Good read, thanks (nm)c722061
Dec 15, 2003 11:05 AM
Great story! And Congrats! nmAsiago
Dec 15, 2003 11:22 AM
re: My First SeasonORdirtydown
Dec 15, 2003 3:52 PM
We are on very similar paths. I am a few years younger and started recovery a few years earlier. The obsessive/compulsiveness lives on. I re-ignited my passion for cycling in 2001 also. Ever since it has been full up a lot of up-hills and downhills. I started competing last year. My stable of bikes is at 4 complete bikes (road race, cyclocross, fs mtb, ss mtb). I started with a mtb and a Jamis hybrid. By the end of summer 2001, I had purchased a used road bike. This weekend, I started contemplating building up a fixed track bike with that used Trek carbon frame.

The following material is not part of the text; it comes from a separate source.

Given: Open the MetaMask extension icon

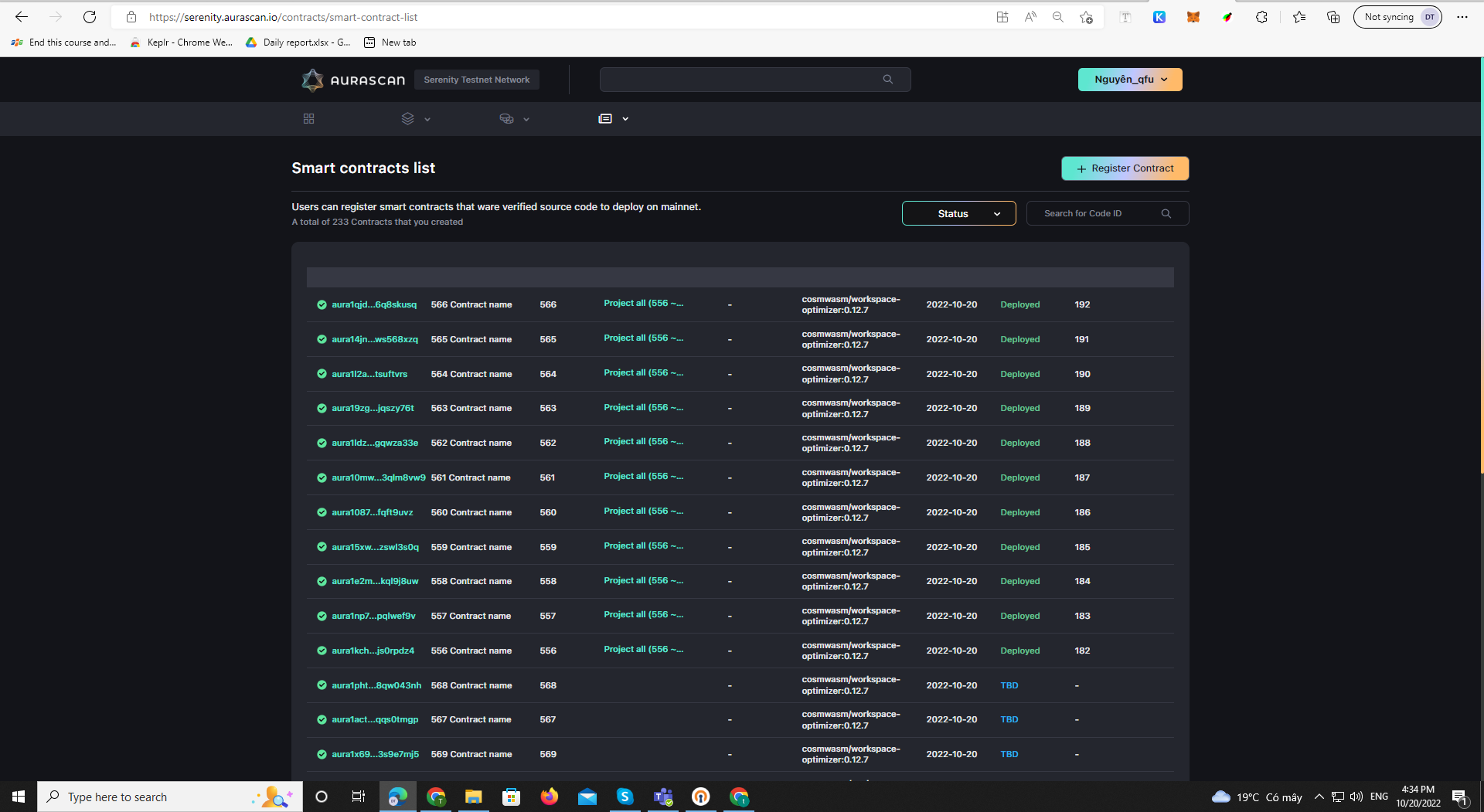Looking at the screenshot, I should click(1193, 16).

Like you, I am never satisfied with my performance. My obsession is on the bleeding edge of un-healthy. However, it sure is awesome being out on the road enjoying the clean life.

Awesome job on the century. Good luck next year.
ThanksCrankist
Dec 16, 2003 7:05 AM
With a similar dark history (cleaned up '90, quit smoking '94) I bought my first bike @ 46, a Specialized hybrid. Several upgrades later, it's sadly taken some concious effort not to lose sight of my original goal: having fun. Increased fitness is really just a by-product, I'd ride if it wasn't. In fact with time I was strangely surprised at the new legs. I was surprised to notice one day that my recovery pace was now significantly faster the my first cruising speed. But I was most surprised that pain - which I so carefully, (so chemically avoided!) - was managable and desirable.
My third year now,it just gets better.
Have Fun,
Mike
ThanksPatrick
Dec 16, 2003 11:26 AM
Right on Mike!
I continue to be suprised when a specific ride, hike or climb is "easier" than the last time I did it. Truly having your cake and eating it too. Now if I can just keep the ego dimensionally correct, I'll be all set.
Ride on!

Pat
re: My First Seasondave_w
Dec 16, 2003 3:11 PM
Very nice, the kind of thing I wish there was more of in the bicycling mags. Congrats on the accomplishments!